Depletion-mode polysilicon optical modulators in a bulk complementary metal-oxide semiconductor process

Abstract
We demonstrate depletion-mode carrier-plasma optical modulators fabricated in a bulk complementary metal-oxide semiconductor (CMOS), DRAM-emulation process. To the best of our knowledge, these are the first depletion-mode modulators demonstrated in polycrystalline silicon and in bulk CMOS. The modulators are based on novel optical microcavities that utilize periodic spatial interference of two guided modes to create field nulls along waveguide sidewalls. At these nulls, electrical contacts can be placed while preserving a high optical Q. These cavities enable active devices in a process with no partial silicon etch and with lateral pn junctions.

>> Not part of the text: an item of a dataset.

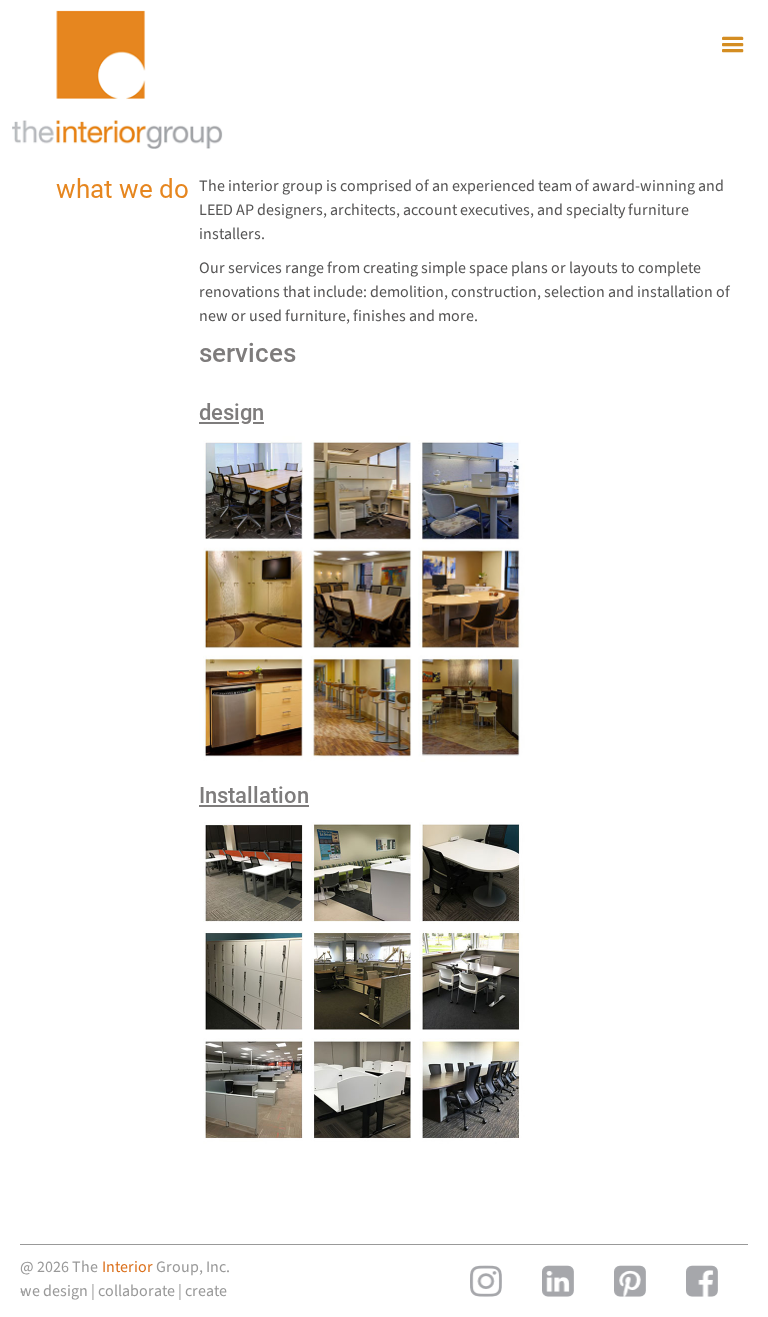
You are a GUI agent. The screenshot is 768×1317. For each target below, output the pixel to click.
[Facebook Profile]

We demonstrate two device variants at 5 Gbps data modulation rate near 1610 nm wavelength. One design shows 3.1 dB modulation depth with 1.5 dB insertion loss and an estimated 160fJ/bit energy consumption, while a more compact device achieves 4.2 dB modulation depth with 4.0 dB insertion loss and 60fJ/bit energy consumption. These modulators represent a significant breakthrough in enabling active photonics in bulk silicon CMOS—the platform of the majority of microelectronic logic and DRAM processes—and lay the groundwork for monolithically integrated CMOS-to-DRAM photonic links.